Appearing for some of the respondents, further reply  was  advanced  by  Mr.
M.K. Dua, Advocate. He contended that  as  per  Section  11  of  the  States
Reorganization Act, the merger of PEPSU with Punjab State  was  effected  on
01.11.1956 and therefore from such date, by virtue of Section 115(1) of  the
States Reorganization Act the respondents were rightly treated by  the  High
Court to have acquired the status of Government  servant  in  the  successor
State of Punjab. He referred to  pleadings  in  the  writ  petition  to  the
effect that in 1956 the respondents  were  transferred  to  the  Corporation
without being given any opportunity of exercising option. It was also  urged
that in reply the other side did not controvert such a plea  nor  there  was
any reply to the claim that the respondents were not issued with any  formal
order of absorption. He relied upon judgment of  this  Court  in  Fertilizer
Corporation of India Ltd. v. Union of  India  &  Ors.[5]  in  support  of  a
proposition that unless the absorbing body/authority  issues  an  order  for
absorption of a Government officer in its  service  on  a  permanent  basis,
mere correspondence or any order of notification  issued  by  others  cannot
confer benefits of absorption on such Government officer. It  would  suffice
to note that the claim of absorption  made  by  an  individual  officer  was
being denied by the absorbing body  and  the  proposition  noted  above  was
mooted by the Court in the  facts  where  such  individual  claim  is  being
denied by the concerned organization. The facts  in  the  present  case  are
entirely different. In support of same proposition of law reliance has  been
placed upon Mysore State Road Transport Corporation v. A.  Krishna  Rao  and
Anr.[6] In Mysore State R.T.C. case  the  concerned  employee  of  Bangalore
Transport Company Ltd. by virtue of statutory provisions became employee  of
the State. Thereafter there was no  order  of  transfer  or  merger  of  the
concerned  department  with  the  subsequently   formed   Corporation.   The
Corporation was directed to take over only those  employees  who  opted  for
its service. Since the concerned respondent-  employee  was  not  given  any
notice of option it was held that he could not claim to be  an  employee  of
the Corporation.
Respondents have placed  reliance  also  upon  case  of  National  Insurance
Company Ltd. v. Kirpal Singh[7] to contend that since provision for  payment
of pension is beneficial  in  nature,  the  provision  ought  to  receive  a
liberal interpretation so as to serve the object of the  pension  scheme  as
well as any special scheme like a voluntary retirement scheme. On facts  the
said judgment dealt with  the  provisions  of  Voluntary  Retirement  Scheme
which required interpretation. The present case  does  not  raise  any  such
issue as to interpretation of any pension scheme. Reliance was  also  placed
upon case of S.K. Rattan v. Union  of  India  &  Ors.[8]  Para  13  of  that
judgment contains the reasons indicated by this Court for  holding  that  by
sheer transfer of an employee  from  an  institution  like  CBI  to  another
organization,  the  officer  cannot  be  made  to  suffer  in  his   service
conditions without framing  appropriate  rules  under  Article  309  of  the
Constitution as  it  would  amount  to  discrimination  for  no  justifiable
reasons. In that case, the submission on behalf of the Union of  India  were
not accepted because this Court found that till  the  officer  retired  from
service, no separate service rules had been framed for the officers  of  the
organization where he was transferred but in the  case  at  hand  the  PEPSU
Road Transport Corporation Regulations providing for CPF has been framed  as
back as in 1957. The said judgment is therefore of no help  to  respondents.

## [INSTRUCTIONS]
1. In the judgment excerpt, on what date does Mr. M.K. Dua say the merger of PEPSU with Punjab State took effect?
2. Say whether each statement agrees with the judgment excerpt, answering yes or no and quoting the words that decide it: (a) The PEPSU Road Transport Corporation Regulations providing for CPF were framed in 1957. (b) In the Mysore State R.T.C. case, the Corporation was directed to take over every employee of the concerned department. (c) The Court treats S.K. Rattan v. Union of India as supporting the respondents.

## [RECORDED DATA]
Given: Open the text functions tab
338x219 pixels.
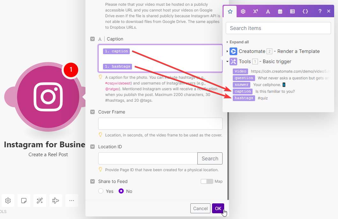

## [WRITTEN ANSWERS]
1. 01.11.1956

2.
(a) Yes: "the PEPSU Road Transport Corporation Regulations providing for CPF has been framed as back as in 1957"
(b) No: "The Corporation was directed to take over only those employees who opted for its service."
(c) No: "The said judgment is therefore of no help to respondents."